Earlier the shields were made of thick rubber which prevented the physical contact of the baby with the mother’s breast. Body contact is a much-needed phenomenon to maintain a continuous supply of milk. Hence, the use of shields is attributed to the reduction in milk supply which is not acceptable. Though today’s silicone shields boast of being thin and lean, nothing can come close to the skin to skin touch of the baby and the mother in stimulating the milk production.
Shields are used mostly in the initial stages in order to make the baby latch on to the breast comfortably. The babies soon learn to nurse without the shields. But in some cases, the babies need to be weaned and this can be done slowly and steadily. It’s also recommended to constantly watch the weight of the baby when using a shield, to ensure there’s no reduction in the milk supply to the baby and he is properly nourished with the mother’s milk.
2 Encouragement to the Breastfeeding Mother
The most important factor during any complications in pregnancy is the mental state of the mother. The mother should be fully confident and ready to face the challenge and come out with flying colors. Even when there’s difficulty in nursing due to the inverted nipples, the mother needs to be encouraged to continue breastfeeding, so that the baby gets nourished in the best possible manner.

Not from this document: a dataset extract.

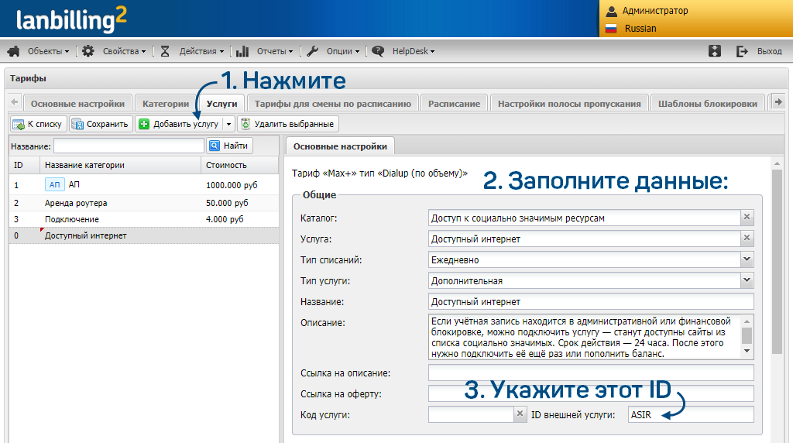Switch to the Категории tab
The image size is (793, 443).
[165, 103]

If the mother is stressed or overly anxious, the milk production gets affected adversely. With continuous breastfeeding, the baby also helps to pull out the nipples.
Apart from the mother, the baby also needs some encouragement and pacification as he is at the receiving end. There might be times when the baby doesn’t get enough milk due to the difficulty in latching. This might leave the baby hungry and irritated. He needs to be loved, comforted and reassured. You can give him some expressed milk or any alternate feed (like formula) so that he is not left hungry.
Breastfeeding has to be a positive activity for both the mum and the baby. The more she feels the baby on her breasts, the more she will be inspired to nurse him (without a shield). This will ensure a steady production of milk and he will soon get used to latching on her breasts for that life-giving fluid!
We all know that breastfeeding is very important for the baby and to a certain extent to the mother as well. With inverted or flat nipples, this process might be difficult; but with the above-mentioned techniques and alternate methods you can make sure the baby gets his share of nourishment from your breast milk.
Most women mainly first time mothers need some mentoring and help with breastfeeding especially if there are some complications like inverted nipples. A medical practitioner, a family member or a friend can be of great help to her, guiding and encouraging her through this beautiful journey of motherliness which is a lifetime of bliss!